Kampala (Fidesdienst) – Stephen war 16 Jahre alt, als er von den Rebellen der Lord’s Resistance Army (LRA) als er am 11. Mai 2003 bei einem Überfall auf das Kleine Seminar der Diözese Gulu im Norden Ugandas entführt wurde (vgl. Fidesdienst vom 12. und 19. Mai 2003). Zusammen mit Stefan wurden damals 40 weitere Seminaristen entführt.

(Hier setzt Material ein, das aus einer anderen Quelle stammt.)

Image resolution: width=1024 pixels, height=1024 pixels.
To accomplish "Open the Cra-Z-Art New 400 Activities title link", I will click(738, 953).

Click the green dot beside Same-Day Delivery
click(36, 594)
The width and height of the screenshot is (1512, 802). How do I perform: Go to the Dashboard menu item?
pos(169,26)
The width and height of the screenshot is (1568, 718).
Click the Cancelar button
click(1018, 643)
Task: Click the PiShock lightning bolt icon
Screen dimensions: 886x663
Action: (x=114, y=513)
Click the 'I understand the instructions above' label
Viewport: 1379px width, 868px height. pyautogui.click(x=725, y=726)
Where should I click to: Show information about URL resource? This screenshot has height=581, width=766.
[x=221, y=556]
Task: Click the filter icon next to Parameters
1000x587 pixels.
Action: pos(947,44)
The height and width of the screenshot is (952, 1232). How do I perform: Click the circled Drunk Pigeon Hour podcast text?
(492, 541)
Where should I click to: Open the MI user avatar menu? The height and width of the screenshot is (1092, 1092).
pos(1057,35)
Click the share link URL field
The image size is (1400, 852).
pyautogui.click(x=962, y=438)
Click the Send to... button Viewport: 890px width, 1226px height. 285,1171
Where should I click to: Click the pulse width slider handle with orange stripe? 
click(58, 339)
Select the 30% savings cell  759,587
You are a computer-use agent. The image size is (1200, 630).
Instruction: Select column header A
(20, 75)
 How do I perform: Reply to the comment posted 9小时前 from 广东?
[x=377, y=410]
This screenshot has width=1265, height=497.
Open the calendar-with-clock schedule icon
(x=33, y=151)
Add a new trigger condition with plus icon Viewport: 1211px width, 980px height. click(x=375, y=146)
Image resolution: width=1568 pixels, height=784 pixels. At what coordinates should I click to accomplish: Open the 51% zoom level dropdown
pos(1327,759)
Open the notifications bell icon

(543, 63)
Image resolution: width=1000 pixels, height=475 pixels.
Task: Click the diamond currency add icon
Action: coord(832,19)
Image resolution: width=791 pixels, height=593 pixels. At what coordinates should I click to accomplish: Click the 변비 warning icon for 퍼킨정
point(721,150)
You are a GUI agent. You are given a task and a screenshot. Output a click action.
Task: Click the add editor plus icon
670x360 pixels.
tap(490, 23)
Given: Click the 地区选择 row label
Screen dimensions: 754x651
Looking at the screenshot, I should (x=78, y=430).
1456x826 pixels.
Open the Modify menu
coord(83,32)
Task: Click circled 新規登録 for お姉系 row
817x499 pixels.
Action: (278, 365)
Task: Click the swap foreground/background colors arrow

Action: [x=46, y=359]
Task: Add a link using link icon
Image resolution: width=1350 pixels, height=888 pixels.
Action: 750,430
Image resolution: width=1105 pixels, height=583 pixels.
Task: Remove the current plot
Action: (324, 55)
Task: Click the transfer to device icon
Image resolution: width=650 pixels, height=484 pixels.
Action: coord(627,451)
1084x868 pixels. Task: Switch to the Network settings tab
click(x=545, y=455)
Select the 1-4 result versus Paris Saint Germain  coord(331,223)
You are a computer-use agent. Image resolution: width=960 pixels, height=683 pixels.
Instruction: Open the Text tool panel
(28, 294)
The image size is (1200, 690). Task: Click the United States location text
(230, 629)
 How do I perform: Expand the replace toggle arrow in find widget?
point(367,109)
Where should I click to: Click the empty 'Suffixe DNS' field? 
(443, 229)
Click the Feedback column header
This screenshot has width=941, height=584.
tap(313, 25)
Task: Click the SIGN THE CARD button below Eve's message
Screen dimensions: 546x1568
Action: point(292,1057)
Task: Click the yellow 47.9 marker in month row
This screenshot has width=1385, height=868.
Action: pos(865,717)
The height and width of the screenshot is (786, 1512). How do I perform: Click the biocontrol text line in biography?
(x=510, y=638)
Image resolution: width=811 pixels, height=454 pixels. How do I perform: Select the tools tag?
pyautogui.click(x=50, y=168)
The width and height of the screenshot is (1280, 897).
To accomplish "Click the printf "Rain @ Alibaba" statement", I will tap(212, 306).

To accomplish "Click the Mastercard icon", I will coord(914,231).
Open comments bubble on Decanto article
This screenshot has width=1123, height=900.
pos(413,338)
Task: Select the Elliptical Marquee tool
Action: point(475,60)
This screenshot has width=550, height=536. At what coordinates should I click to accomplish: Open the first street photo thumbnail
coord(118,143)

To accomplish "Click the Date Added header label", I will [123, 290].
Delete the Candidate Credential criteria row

Wie aus einem Bericht von Eva-Maria Kolmann für das katholische Hilfswerk „Kirche in Not/Ostpriesterhilfe“ hervorgeht, der dem Fidesdienst vorliegt, entführten die Rebellen die Seminaristen um sie als Kindersoldaten auszubilden. Die meisten wurden getötet und 12 werden immer noch vermisst. Stephen sprach mit den Mitarbeitern des kirchlichen Hilfswerks mit Sitz in Königstein bei deren Besuch in Norduganda.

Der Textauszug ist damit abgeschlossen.